## Document segment:
-=-=-
So problem is that transaction process sends messages to not-connected
node and awaits response which will never come.
One of the easiest solution is to monitor remote process, which
prevent this from happening.

Suggested patch is available at:

git fetch git://github.com/janchochol/otp.git sticky_lock_race

https://github.com/janchochol/otp/compare/erlang:maint...sticky_lock_race
https://github.com/janchochol/otp/compare/erlang:maint...sticky_lock_race.patch

You can try to reproduce the problem with following module:

--- BEGIN OF slock.erl ---
%% stick_lock problem reproducer
%%
%% To reproduce problem execute these commands in parallel:
%%
%% erl -sname n2@REDACTED -cookie slock -s slock n2
%% erl -sname n1@REDACTED -cookie slock -s slock n1
%%
%% Problem is timing related, so it has relatively low probability of
reproducing.
-=-=-
## Collected data:
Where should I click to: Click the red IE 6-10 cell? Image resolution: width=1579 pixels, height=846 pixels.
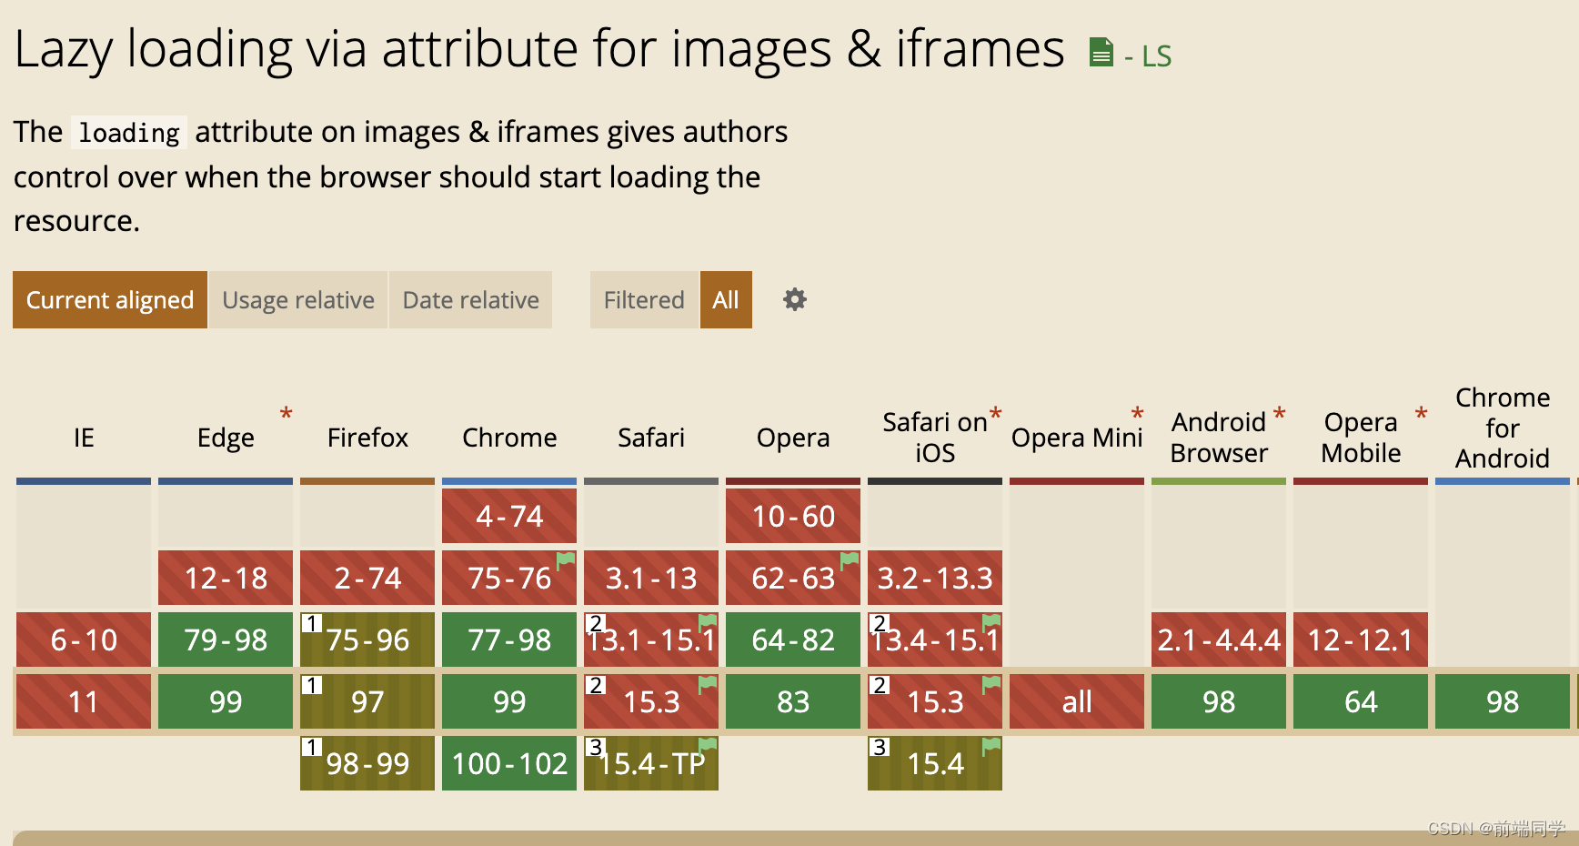84,640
-=-=-
## Jobs:
a) Duplicate the part of the sticky lock message starting at "So problem is" and ending at "this from happening.".
b) In the sticky lock message, what is named as one of the easiest solutions to the problem?

## The replies:
a)
So problem is that transaction process sends messages to not-connected
node and awaits response which will never come.
One of the easiest solution is to monitor remote process, which
prevent this from happening.

b) Monitoring the remote process.